CustomerID  Account      Datastream     Data_Quality      Data_Priority      Data_Interval
       1          ABC123          A1                   D                        1                    14-07-2009 20:15
       1          ABC123          A1                   A                        2                    14-07-2009 20:15
       1          ABC123          B1                   D                        1                    14-07-2009 20:15
       1          ABC123          B1                   C                        2                    14-07-2009 20:15
       1          ABC123          A1                   D                        1                    14-07-2009 20:30
       1          ABC123          A1                   B                        2                    14-07-2009 20:30
       1          ABC123          B1                   D                        1                    14-07-2009 20:30
       1          ABC123          B1                   A                        2                    14-07-2009 20:30
       1          XYX123           A1                   D                        1                    14-07-2009 20:15
       1          XYX123           A1                   D                        1                    14-07-2009 20:30
       1          XYX123           A1                   A                        2                    14-07-2009 20:30
       1          XYX123           B1                   D                        1                    14-07-2009 20:30
       1          XYX123           B1                   C                        2                    14-07-2009 20:30


The requirement is for the SQL statement when executed with a single given date, and a given CustomerID passed in, to return for each unique instance of Customer and Datastream, a line showing:

* Account
* DataStream
* "20:15": the Data_Quality of the latest (i.e. highest numbered) Data_Priority record for the 20:15 Data_Interval for this Account and Datastream
* "20:30": the Data_Quality of the latest (i.e. highest numbered) Data_Priority record for the 20:30 Data_Interval for this Account and Datastream

So the required returned dataset for the above data should be:

Account  Datastream  "20:15"      "20:30"
ABC123       A1             A              B
ABC123       B1             C              A
XYZ123        A1             D              A
XYZ123        B1                             C

Note the null in "20:15" for XYZ123/B1.

Some givens:
Data_Priority is always unique for a given CustomerID, Account, Datastream and Data_Interval.
In the final version there will be obviously be 96 time interval data quality fields covering a whole day; I have simplified the example.  
If at all possible, this needs to be a single (long) SQL statement.
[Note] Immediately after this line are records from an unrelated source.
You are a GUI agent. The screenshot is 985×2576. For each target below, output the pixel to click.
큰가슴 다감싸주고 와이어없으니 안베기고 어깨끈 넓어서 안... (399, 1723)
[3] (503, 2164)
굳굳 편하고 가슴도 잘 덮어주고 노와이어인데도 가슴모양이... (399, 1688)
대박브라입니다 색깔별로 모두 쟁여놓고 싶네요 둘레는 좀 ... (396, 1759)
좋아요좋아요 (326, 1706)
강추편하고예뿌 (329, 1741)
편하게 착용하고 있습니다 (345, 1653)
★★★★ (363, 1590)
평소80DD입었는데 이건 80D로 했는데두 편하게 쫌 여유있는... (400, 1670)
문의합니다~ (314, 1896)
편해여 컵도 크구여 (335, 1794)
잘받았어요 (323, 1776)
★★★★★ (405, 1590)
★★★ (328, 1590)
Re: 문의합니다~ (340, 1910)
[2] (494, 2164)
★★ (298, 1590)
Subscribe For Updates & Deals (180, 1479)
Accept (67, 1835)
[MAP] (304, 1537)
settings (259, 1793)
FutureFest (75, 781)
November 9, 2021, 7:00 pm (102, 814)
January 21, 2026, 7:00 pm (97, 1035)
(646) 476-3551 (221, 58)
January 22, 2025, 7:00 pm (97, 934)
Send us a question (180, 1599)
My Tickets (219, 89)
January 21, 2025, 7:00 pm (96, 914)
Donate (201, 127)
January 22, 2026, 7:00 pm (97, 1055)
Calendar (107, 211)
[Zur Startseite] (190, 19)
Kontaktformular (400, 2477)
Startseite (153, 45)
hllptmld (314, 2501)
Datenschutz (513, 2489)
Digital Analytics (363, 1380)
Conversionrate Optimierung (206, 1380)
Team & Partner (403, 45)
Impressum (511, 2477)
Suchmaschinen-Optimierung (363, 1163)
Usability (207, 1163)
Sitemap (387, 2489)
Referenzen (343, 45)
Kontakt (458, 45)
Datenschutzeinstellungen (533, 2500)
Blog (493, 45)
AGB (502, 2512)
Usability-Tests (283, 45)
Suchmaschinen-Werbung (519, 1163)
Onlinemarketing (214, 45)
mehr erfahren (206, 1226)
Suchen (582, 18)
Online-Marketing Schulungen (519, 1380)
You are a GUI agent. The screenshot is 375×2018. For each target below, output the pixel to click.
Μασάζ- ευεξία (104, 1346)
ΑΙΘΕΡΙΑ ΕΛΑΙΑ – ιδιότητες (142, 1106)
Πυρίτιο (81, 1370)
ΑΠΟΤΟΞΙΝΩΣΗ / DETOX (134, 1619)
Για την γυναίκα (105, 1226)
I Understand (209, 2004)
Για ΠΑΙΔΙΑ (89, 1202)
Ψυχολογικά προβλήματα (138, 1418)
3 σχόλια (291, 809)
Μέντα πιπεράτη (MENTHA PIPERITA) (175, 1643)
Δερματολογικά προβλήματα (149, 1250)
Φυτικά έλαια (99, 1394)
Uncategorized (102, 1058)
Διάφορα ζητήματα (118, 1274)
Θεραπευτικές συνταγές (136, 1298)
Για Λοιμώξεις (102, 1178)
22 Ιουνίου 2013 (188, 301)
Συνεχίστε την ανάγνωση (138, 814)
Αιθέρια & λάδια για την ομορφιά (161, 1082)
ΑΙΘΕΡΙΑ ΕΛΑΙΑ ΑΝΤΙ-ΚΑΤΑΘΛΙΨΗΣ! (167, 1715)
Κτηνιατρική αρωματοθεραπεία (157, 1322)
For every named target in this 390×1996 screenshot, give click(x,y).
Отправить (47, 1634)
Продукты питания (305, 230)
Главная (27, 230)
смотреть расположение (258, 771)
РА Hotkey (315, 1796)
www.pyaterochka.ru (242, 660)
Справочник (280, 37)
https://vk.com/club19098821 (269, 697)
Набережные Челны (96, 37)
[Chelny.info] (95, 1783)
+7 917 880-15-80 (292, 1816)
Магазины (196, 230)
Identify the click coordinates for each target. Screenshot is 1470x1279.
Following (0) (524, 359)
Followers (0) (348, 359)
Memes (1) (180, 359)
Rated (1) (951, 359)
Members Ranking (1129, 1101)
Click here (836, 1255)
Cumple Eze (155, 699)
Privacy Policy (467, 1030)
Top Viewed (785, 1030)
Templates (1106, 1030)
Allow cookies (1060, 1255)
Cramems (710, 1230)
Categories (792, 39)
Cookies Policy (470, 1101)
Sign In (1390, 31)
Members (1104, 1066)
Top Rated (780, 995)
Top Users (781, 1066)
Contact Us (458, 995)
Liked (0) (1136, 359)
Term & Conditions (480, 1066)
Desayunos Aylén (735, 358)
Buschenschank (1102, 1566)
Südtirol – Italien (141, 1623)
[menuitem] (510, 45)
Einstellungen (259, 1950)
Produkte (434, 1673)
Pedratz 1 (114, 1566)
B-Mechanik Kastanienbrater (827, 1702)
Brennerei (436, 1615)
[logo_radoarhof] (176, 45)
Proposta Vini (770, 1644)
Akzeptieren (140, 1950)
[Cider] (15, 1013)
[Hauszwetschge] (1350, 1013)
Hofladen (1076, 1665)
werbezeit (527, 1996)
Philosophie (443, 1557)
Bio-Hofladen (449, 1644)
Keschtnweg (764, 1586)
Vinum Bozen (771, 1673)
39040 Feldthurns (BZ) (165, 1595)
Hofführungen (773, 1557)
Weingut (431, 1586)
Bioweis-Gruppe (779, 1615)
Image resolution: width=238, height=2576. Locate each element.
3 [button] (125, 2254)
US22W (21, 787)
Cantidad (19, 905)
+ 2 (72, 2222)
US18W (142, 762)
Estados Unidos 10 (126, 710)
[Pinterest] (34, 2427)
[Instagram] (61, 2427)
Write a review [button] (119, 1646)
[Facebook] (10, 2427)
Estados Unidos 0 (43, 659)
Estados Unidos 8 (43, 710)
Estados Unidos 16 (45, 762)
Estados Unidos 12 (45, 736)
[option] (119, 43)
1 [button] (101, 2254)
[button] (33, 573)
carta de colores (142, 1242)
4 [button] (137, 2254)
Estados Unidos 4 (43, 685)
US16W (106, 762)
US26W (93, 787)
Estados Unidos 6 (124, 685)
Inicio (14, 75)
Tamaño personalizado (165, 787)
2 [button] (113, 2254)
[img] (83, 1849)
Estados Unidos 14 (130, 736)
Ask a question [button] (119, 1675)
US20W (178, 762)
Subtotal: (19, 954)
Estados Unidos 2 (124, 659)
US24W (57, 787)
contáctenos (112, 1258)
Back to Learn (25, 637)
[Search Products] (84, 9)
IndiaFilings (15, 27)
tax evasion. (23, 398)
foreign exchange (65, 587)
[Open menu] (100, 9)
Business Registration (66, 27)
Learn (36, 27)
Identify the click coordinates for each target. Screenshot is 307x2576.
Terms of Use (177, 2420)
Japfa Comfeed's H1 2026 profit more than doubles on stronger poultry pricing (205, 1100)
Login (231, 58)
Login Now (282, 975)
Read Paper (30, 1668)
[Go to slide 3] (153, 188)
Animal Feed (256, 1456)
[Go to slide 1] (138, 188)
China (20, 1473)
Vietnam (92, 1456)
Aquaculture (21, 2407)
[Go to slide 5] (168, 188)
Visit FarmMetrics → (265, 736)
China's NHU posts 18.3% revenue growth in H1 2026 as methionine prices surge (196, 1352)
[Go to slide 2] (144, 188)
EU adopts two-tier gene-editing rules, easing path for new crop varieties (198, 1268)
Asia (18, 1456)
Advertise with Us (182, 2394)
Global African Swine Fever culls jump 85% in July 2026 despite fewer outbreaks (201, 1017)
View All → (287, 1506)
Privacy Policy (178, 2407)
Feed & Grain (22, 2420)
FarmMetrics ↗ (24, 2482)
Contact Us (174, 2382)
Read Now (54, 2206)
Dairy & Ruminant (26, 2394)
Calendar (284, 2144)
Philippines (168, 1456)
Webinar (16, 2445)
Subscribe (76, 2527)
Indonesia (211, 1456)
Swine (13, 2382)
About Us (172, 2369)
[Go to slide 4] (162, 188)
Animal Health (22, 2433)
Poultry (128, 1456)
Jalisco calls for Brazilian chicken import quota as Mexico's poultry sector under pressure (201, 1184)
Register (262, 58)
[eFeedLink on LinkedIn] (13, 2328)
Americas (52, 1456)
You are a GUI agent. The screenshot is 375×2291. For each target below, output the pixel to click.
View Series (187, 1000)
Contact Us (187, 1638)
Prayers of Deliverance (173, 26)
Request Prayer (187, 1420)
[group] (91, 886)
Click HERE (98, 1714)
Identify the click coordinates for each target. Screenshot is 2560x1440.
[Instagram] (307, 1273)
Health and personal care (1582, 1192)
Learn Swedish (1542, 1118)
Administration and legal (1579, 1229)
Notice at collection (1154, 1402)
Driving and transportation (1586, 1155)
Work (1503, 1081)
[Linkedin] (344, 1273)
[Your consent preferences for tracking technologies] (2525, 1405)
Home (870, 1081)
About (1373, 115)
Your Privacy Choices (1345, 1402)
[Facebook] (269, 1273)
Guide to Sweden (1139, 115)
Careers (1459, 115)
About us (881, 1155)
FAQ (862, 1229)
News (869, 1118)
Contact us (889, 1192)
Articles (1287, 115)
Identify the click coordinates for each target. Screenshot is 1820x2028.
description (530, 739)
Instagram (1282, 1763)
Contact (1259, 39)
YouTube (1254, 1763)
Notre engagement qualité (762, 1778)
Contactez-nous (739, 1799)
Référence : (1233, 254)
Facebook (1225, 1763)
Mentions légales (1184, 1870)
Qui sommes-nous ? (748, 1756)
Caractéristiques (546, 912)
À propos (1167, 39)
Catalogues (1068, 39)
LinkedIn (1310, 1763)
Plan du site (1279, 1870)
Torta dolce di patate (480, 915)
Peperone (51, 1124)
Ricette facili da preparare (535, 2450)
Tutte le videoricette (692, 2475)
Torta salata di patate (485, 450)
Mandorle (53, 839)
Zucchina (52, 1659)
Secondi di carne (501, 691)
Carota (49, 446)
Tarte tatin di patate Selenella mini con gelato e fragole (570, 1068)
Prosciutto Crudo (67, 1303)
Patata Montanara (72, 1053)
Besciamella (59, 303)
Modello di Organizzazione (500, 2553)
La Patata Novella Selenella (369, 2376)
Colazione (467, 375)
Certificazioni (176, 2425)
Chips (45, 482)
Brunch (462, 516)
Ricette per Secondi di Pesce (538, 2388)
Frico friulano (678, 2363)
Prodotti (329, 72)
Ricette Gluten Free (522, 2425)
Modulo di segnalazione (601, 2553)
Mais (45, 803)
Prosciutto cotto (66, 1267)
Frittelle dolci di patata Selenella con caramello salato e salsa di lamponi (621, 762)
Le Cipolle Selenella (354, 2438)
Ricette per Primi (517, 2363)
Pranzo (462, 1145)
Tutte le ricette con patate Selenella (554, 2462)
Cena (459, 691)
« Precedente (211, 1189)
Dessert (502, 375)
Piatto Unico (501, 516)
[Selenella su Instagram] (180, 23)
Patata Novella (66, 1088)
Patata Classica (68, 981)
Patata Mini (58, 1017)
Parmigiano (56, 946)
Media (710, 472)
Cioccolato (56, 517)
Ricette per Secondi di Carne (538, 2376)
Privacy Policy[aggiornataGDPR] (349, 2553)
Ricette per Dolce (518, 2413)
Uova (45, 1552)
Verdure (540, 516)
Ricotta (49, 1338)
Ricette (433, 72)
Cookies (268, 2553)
This is being run in Delphi in an app where every other grid of data is generated by simply applying an SQL-result dataset to the grid, so if I have to somehow generate it line by line, that would be a distinct disadvantage.
The required SQL is obviously going to use a series (96 of them) of subqueries. Ideally I'd like to keep these as short as possible because once I have one written, I write it as a single line in Excel, concatenating in the timeslot, so I can generate all 96 and then copy them into Delphi. Cumbersome but best I can come up with.  

My false starts:

A) I've tried using constructions like:

select data_quality from ONL_DATA od2
       where od2.Account = od1.Account
       and od2.datastream = od1.datastream
       and data_interval = to_date('14-07-2009 20:15','dd-mm-yyyy HH24:MI')
       and ROWNUM = 1
       ORDER BY od2.data_priority desc

... as the subquery (where od1 is the name of ONL_DATA in the main SQL statement) but while this subquery works when run by itself (with the od1.Account and od1.datastream replaced by hardcoded values), it doesn't seem to work as a subquery with od1 stuff passed in.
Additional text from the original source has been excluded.